1. Sortir de la dictature de l'instant
La fragmentation politique que nous vivons vient d'une erreur de perspective : nous gérons la France comme un commerce qui doit vider sa caisse chaque soir pour payer ses factures du lendemain. C'est ce que j'appelle la dictature du flux.
La refondation, la vraie, consiste à dire : le modèle social ne peut plus dépendre uniquement de ce que nous produisons aujourd'hui. Il doit s'appuyer sur ce que nous avons accumulé hier. C'est le passage au Stock."
2. Le surplus : l'assurance-vie du modèle social
"Que se passerait-il si l'État était en surplus ? Aujourd'hui, cette idée semble être une utopie de science-fiction. Pourtant, c'est la seule clé du paradoxe. En dégageant un surplus, l'État cesse d'être un débiteur qui mendie de la croissance aux marchés financiers. Il devient un investisseur.
Imaginez un Fonds Souverain Français. Une partie de notre richesse nationale n'est plus brûlée immédiatement, mais placée dans les infrastructures de demain, dans la transition énergétique, dans les entreprises innovantes.
· Dans mon schéma, ce fonds génère des dividendes.
· Ces dividendes viennent alimenter le réservoir 'Santé' sans demander d'effort supplémentaire à la production actuelle. C'est ainsi que l'on déconnecte le progrès social de la croissance polluante."
3. La taxation du capital : une question de mémoire
"Mais comment remplir ce fonds alors que nous sommes en déficit ? C'est ici que la question du Capital devient incontournable. Nous avons taxé le travail jusqu'à l'épuisement. Pendant ce temps, ceux qui ont accumulé du capital tout au long de leur vie ont bénéficié d'un système qui a protégé leur santé et leur patrimoine.
Taxer le capital accumulé n'est pas une punition, c'est un mécanisme de recyclage du succès.

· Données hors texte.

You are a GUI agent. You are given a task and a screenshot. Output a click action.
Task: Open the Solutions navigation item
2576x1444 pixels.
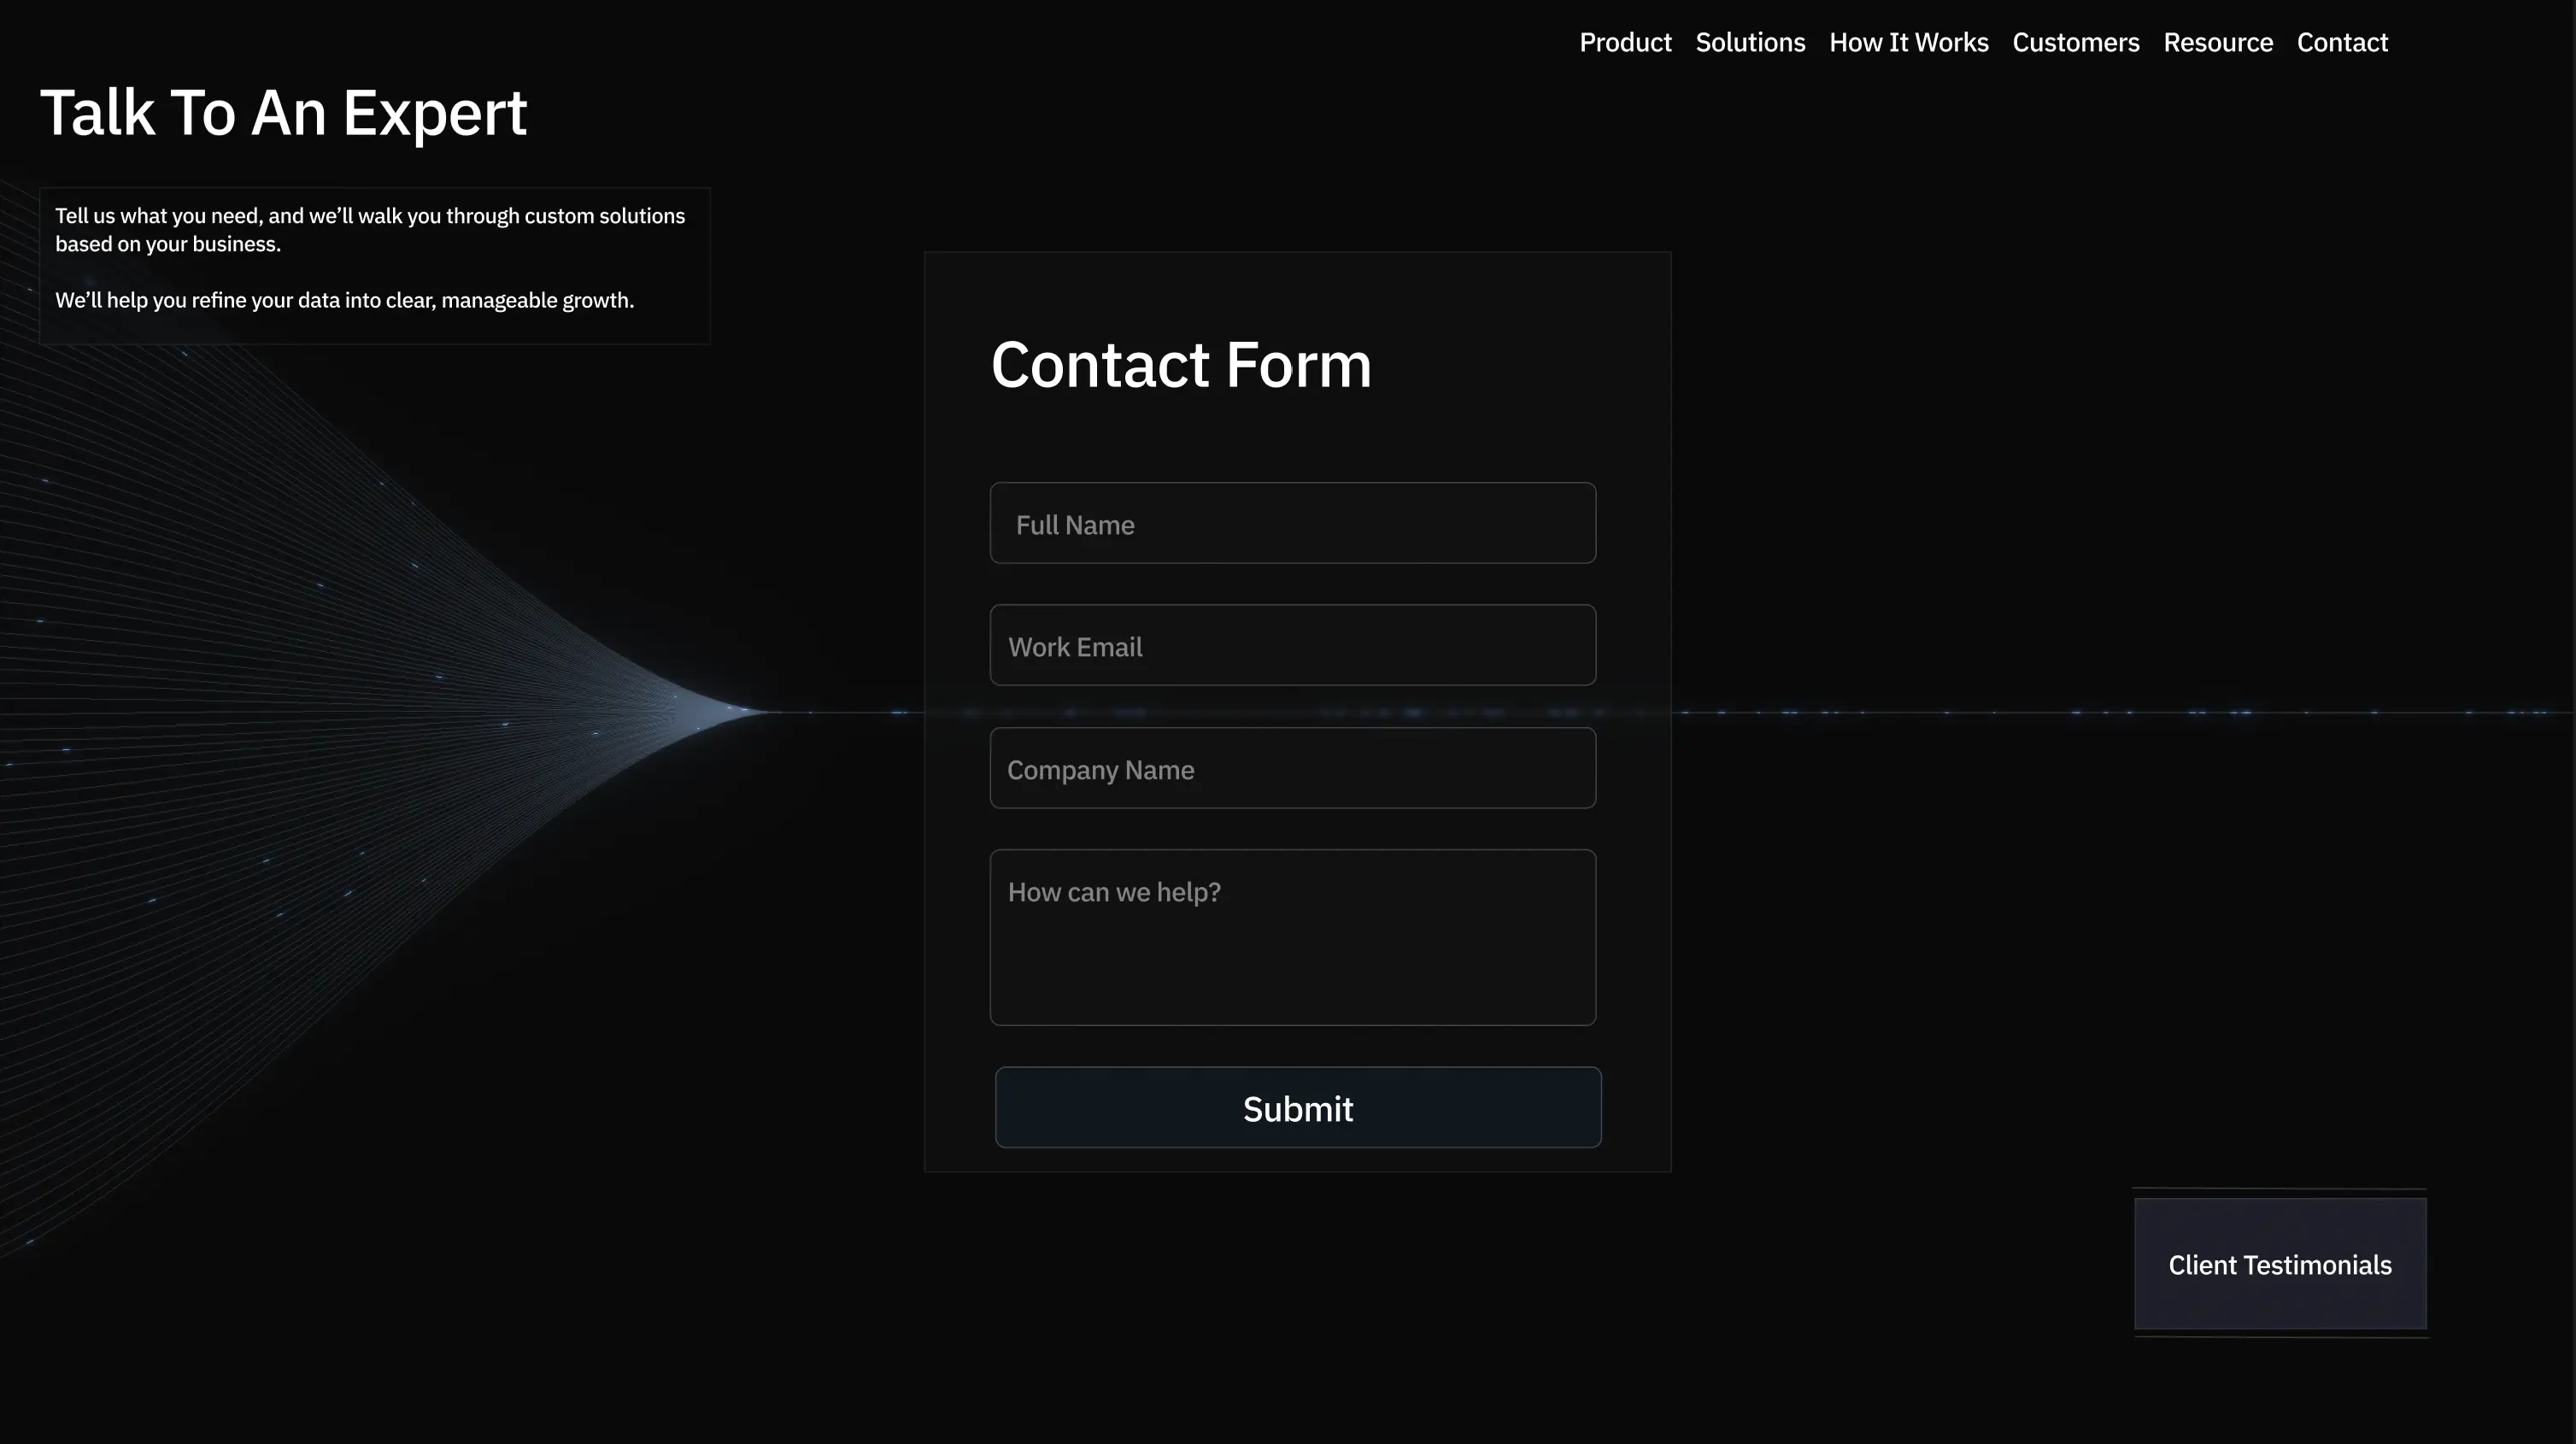(1750, 42)
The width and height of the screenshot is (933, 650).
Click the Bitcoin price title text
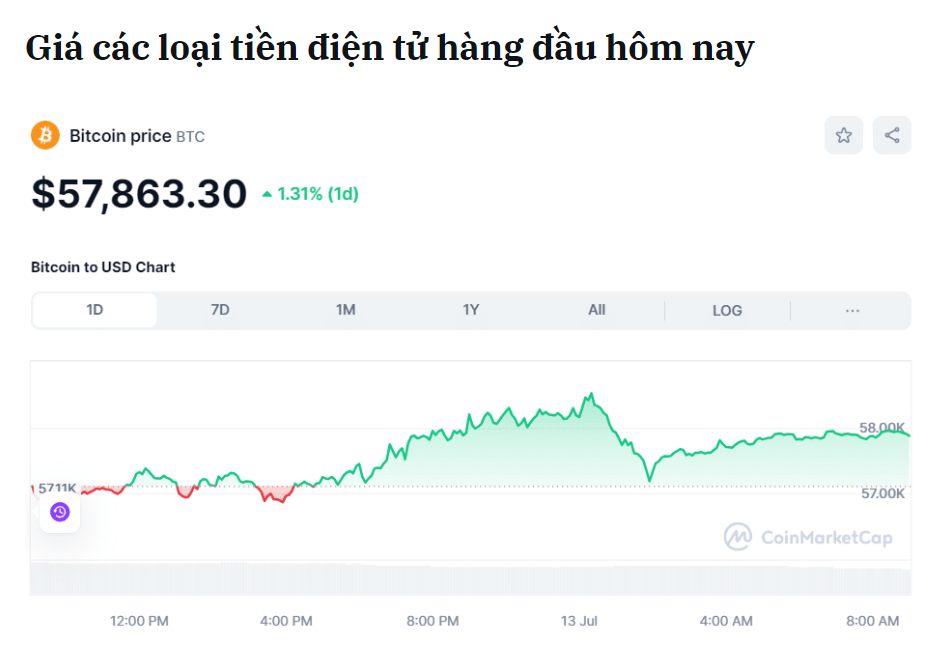click(120, 136)
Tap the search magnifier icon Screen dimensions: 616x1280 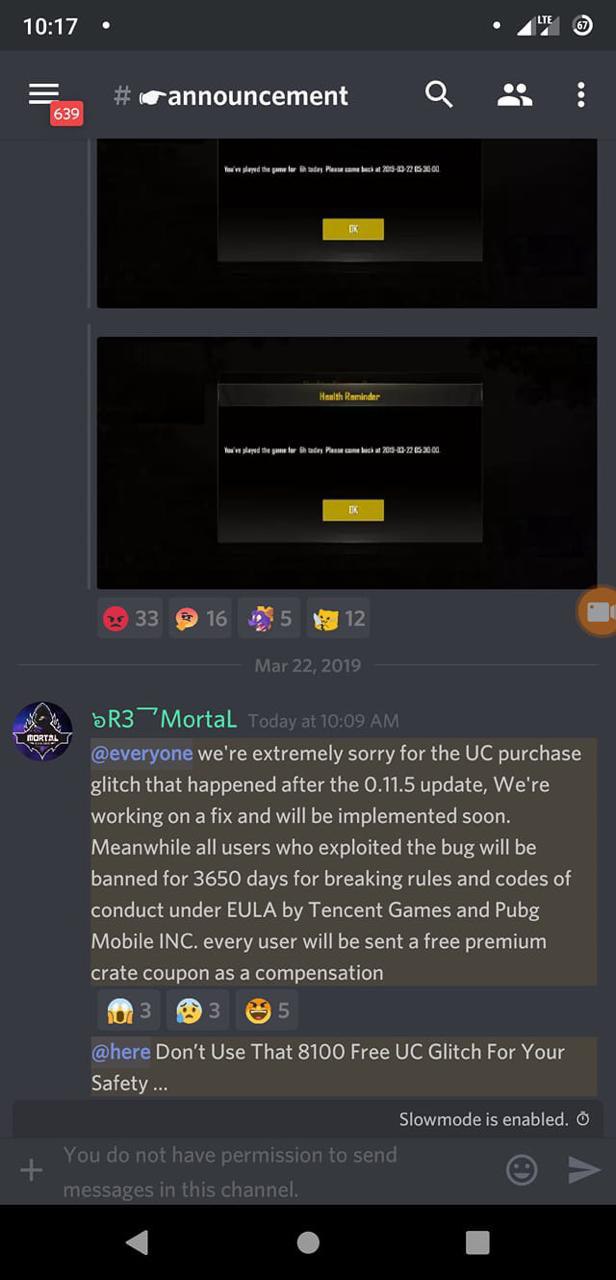439,95
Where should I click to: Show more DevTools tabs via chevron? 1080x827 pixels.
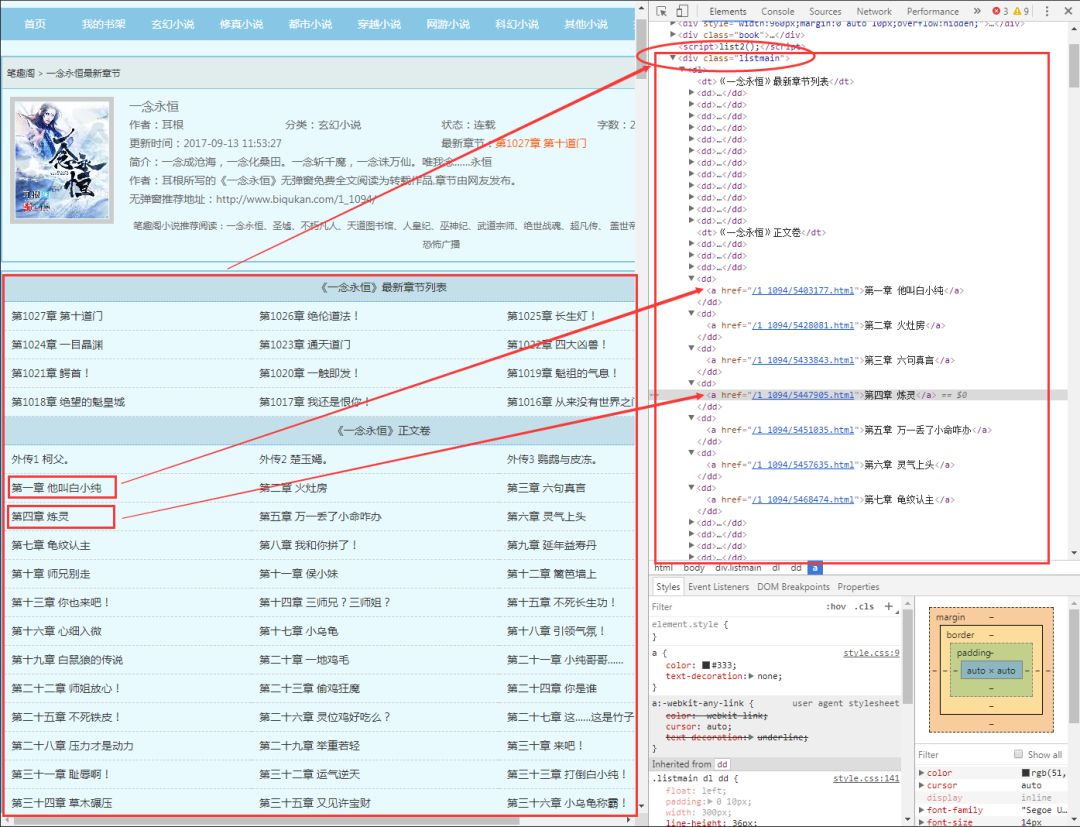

Si nous voulons que les 50 % les moins favorisés continuent d'être soignés, nous devons accepter que le stock de richesse accumulé par le passé vienne secourir le flux de revenus qui s'épuise. C'est l'équité entre les générations."
4. La synthèse : Le modèle "Souverain et Associatif"
"La refondation, c'est donc ce double mouvement :
1. D'un côté, on capitalise (le Stock) pour ne plus dépendre de la croissance infinie.
2. De l'autre, on valorise le bénévolat et le sport (le Hors-Économie) pour réduire naturellement le besoin de soins lourds.
C'est ainsi que l'on résout le paradoxe : on produit mieux (valeur ajoutée investie dans le stock) pour consommer moins (santé préventive et lien social)."
Déficit et dette ne sont pas une fatalité. L'exemple de la Suède le démontre . La Suède était dans une situation pire que la nôtre dans les années 1990. Elle s'est redressée au point d'être aujourd'hui en situation de stock.